While the UN High Commission for Refugees (UNHCR) asserts that the overwhelming majority of refugees who entered camps in Nepal have documentary proof of Bhutanese nationality, the Bhutanese government continues to maintain that many of the refugees either left Bhutan voluntarily or were illegal immigrants. Following a violent incident at one of the refugee camps in December 2003, bilateral efforts to continue the repatriation process have remained stalled, and the Bhutanese government continues to deny the UNHCR access to Bhutan. A 2004 report by the Human Rights Council of Bhutan (HRCB), a consortium of Bhutanese human rights organizations based in Nepal, documented government efforts to settle Bhutanese from the north in lands formerly occupied by the refugees, which makes it difficult for refugees to return. Amid the continued stalemate, the UNHRC has increasingly advocated for a third-party solution, and in October 2006, the United States stated that it was prepared to take in up to 60,000 refugees, over half of the approximately 106,000 expelled in 1990. However, it remains to be seen if refugees will agree to this offer.

Conditions for Nepali speakers living in Bhutan have improved somewhat, but several major problems remain. According to a 2003 report by the HRCB, ethnic Nepalese are required to obtain official “security clearance certificates” to enter schools, receive health care, take government jobs, or travel within Bhutan or abroad. However, in a positive step, according to the U.S. State Department’s 2005 religious freedom report, in early 2005 the Bhutanese government began to issue national identity cards to some ethnic Nepalese who have relatives living in the refugee camps.

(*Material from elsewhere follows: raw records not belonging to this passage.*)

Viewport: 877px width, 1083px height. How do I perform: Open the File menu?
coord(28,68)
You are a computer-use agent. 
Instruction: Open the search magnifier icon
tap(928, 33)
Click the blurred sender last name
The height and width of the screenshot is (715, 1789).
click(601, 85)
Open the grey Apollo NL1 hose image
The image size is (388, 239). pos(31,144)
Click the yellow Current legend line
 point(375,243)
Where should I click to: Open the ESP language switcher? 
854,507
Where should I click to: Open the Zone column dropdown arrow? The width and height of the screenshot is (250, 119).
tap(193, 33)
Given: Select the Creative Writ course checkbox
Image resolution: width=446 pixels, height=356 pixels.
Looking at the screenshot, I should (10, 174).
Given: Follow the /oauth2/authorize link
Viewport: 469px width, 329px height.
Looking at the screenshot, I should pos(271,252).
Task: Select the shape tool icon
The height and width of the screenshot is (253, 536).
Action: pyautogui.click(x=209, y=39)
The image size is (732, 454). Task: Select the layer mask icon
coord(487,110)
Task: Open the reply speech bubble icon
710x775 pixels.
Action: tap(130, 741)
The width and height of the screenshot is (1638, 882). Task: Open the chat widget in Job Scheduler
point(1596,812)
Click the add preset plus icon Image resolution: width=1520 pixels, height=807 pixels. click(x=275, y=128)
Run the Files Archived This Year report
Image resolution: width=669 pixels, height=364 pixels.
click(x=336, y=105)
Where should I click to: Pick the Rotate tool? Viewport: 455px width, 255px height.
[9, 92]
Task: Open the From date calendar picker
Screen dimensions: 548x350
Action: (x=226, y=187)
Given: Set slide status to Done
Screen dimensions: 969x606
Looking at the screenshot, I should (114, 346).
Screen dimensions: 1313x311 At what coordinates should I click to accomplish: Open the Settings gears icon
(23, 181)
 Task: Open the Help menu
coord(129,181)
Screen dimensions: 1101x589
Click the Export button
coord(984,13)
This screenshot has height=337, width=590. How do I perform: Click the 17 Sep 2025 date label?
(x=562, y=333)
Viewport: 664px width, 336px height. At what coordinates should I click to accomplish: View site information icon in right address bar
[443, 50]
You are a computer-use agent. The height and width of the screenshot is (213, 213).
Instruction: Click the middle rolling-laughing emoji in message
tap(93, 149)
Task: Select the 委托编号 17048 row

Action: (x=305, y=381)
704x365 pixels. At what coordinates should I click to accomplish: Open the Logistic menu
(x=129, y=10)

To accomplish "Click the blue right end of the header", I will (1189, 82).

Restrictions on dress and cultural practices were imposed in the late 1980s in an attempt to safeguard Bhutan’s heritage. A 1989 royal decree requires all citizens, including those from minority ethnic groups, to wear the traditional dress of the ruling Drukpas in public places, including schools, government offices, and religious buildings. In September 2004, it was decreed that all women had to adhere to the custom of wearing a scarf draped over two shoulders instead of one, according to The Economist . In December 2004, Bhutan became the first country in the world to ban the sale and use of tobacco.

Women participate freely in social and economic life but continue to be underrepresented in government and politics despite some recent gains. The application of religious or ethnically based customary laws regarding inheritance, marriage, and divorce sometimes results in discrimination against women. There are no reports that trafficking of women or children is a problem in Bhutan.